___ Text segment ___
# How much do you pay a month for Insurance??



## chickeninabun (24 September 2009)

I know everyone will have a vast range of policies, but just to get an average what does everyone pay each month.

Mine is £45/month for 2 horses. One oldie (£7/month), one happy-hack (£38/month) with SEIB.







Ooo, I know I'll do a poll


----------



## fourpawswhite (24 September 2009)

£56 for two, both with Scottish Equestrian


----------



## Theresa_F (24 September 2009)

I pay annually and this year for Farra with a value of £4,000, vet bills of £5,000 with £500 excess, £2,0000 public liability was £360.  I think Chancer should be the same as he has identical cover.

I did get a quote on Petplan for the same policy and it was just £650!!!!

Needless to say, staying with Shearwater who have been very good in the past with Fleur's claims.


----------



## rema (24 September 2009)

I pay £58 a month for two horses and my 511 trailer.


----------



## chickeninabun (24 September 2009)

That sounds really good. Mine is 14yo, insured for £2k, with £4k vets fees, similar excess &amp; P.L. to yours but it's £550!! Must be fatty's age that does it then.
___
**Stated goal 1**
Name every insurance company mentioned in the insurance thread.
**Stated goal 2**
Summarize the insurance thread in two sentences.
The data that come after this have no connection to the insurance thread.
___ Information provided ___
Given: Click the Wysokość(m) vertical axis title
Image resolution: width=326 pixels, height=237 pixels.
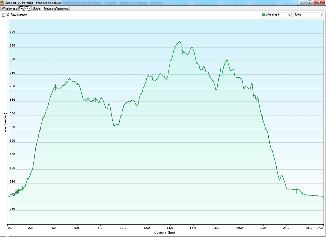Looking at the screenshot, I should click(5, 123).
___
**Exercise result 1**
SEIB, Scottish Equestrian, Petplan, Shearwater

**Exercise result 2**
Forum members compare what they pay to insure their horses, with monthly costs of £45 for two horses with SEIB, £56 for two with Scottish Equestrian, and £58 for two horses and a trailer. One member pays £360 a year with Shearwater after being quoted £650 by Petplan for the same policy, and the original poster replies that a similar policy costs £550, probably because of the horse's age.